И он пересказал с самого начала всё, что с ним произошло в этой злосчастной поездке.

— Ты видел когда-нибудь тигра? — спросил Наёмник Тереха и, предугадав возможный ответ, тут же продолжил:

— Нет, не в зоопарке — тигра на воле, когда он охотиться! Я видел! И этот Шмыга сейчас двигался точно так же, как двигался виденный мною тигр!

— Нужно сваливать! — сказал Егерь.

— Нет, нам нужно найти эту установку! Времени у нас в обрез! Еда заканчивается, так что разыскать «Х-2» мы должны именно сегодня! Именно сейчас!

Они вернулись в залитый красным светом холл.

— Предлагаю по очереди осмотреть все помещения! — предложил Наёмник, и тут же первым отреагировал на собственное предложение, дёрнув ручку соседней двери.
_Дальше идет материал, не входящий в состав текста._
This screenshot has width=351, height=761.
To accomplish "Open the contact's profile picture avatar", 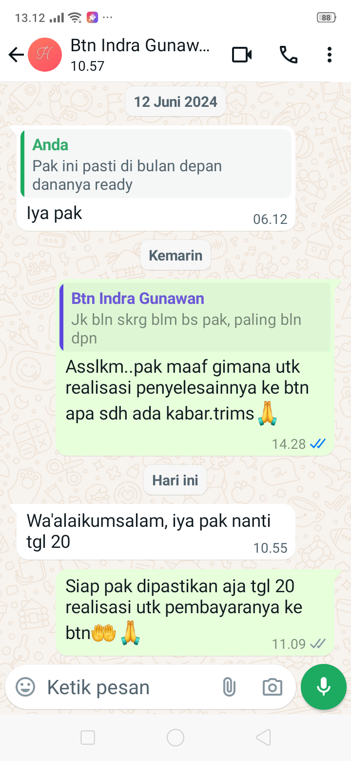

Дверь была заперта. Слышалось, как гудят моторы в приводах сигнальных, аварийных ламп. Слышался какой-то фоновый шум, словно на соседнем этаже работает стиральная машинка, на отжиме. Отчётливо слышался скрежет стекла, попавшего под обувь людей. И все тут к этим звукам добавился ещё один. Это был крик. От душераздирающего вопля, мороз прошёл по коже. Человек так кричать не может — кричало нечто… возможно, это и был тот самый Шмыга, которого они видели несколько мгновений назад. Затем до их слуха донесся смех, преисполненный повелительными нотками. Так может смесятся хозяин. Смех повторился — и доносился он со стороны посадочной площадки, перед лифтами.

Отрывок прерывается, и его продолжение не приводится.